Up-regulation of gamma-aminobutyric acid transporter I mediates ethanol sensitivity in mice.
Academic Article
Overview
abstract
Ethanol is among the most widely abused drugs in the world. Chronic ethanol consumption leads to ethanol tolerance and addiction, and impairs learning and memory. Na+/Cl- dependent GABA transporters play an important role in controlling the concentration of GABA in the synaptic cleft, and thus they control the intensity and duration of synaptic transmission of GABA. It has been suggested that GABAergic system is involved in ethanol consumption, tolerance and addiction, because chronic ethanol consumption alters the expression of GABAA receptors and drugs on GABA receptors affect ethanol actions.

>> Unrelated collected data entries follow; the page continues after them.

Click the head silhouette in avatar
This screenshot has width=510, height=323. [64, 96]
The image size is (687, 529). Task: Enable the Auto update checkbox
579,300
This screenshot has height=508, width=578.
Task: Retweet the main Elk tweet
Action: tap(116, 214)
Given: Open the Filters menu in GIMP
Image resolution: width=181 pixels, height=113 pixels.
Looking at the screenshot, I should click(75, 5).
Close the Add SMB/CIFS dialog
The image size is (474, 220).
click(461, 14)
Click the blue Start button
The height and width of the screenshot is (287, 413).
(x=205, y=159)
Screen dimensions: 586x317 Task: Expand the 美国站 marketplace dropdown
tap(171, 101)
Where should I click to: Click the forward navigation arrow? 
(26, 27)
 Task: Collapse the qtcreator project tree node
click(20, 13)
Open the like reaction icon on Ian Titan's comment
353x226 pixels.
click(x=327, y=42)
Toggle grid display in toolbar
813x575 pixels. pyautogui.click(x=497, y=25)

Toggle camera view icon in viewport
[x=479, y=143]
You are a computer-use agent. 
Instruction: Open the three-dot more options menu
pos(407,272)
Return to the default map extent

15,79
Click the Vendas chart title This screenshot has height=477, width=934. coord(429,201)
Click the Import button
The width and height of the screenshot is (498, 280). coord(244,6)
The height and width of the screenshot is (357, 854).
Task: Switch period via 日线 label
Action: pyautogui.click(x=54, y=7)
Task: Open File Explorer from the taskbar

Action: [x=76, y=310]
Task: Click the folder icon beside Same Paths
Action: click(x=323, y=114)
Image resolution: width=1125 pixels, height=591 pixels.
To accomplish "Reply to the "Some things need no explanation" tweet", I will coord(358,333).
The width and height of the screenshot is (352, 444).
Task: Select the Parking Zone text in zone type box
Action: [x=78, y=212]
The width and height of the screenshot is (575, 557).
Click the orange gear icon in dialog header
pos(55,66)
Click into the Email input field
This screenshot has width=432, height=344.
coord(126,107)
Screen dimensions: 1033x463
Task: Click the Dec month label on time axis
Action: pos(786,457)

The results of the present study reveal that that activity of GABA transporters in mouse brain after 15-min acute ethanol injection or after chronic ethanol consumption is increased. Moreover, mice pre-injected with a competitive or a noncompetitive antagonist of gamma-aminobutyric acid transporter subtype 1 (GAT1) showed high sensitivity to the sedative/hypnotic effects of ethanol. In contrast, transgenic mice overexpressing GAT1 displayed low sensitivity to ethanol, as shown by the righting reflex test. Mice overexpressing GAT1 survived a lethal dose of ethanol (9 g/kg, i.p.) longer, maintained locomotor activity longer after a sub-lethal dose (1.75 g/kg, i.p.) and exhibited a higher median lethal dose than wild-type littermates. These results suggest that GAT1 plays an important role in sensitivity to ethanol, and might be a therapeutic target for alcoholism prevention and treatment. Acute and chronic ethanol administration resulted in the increase of GABA transporter function. Use of GAT1 selective inhibitors and GAT1 overexpressing mice thus demonstrate that GAT1 should be an important protein mediating sensitivity to ethanol in mice.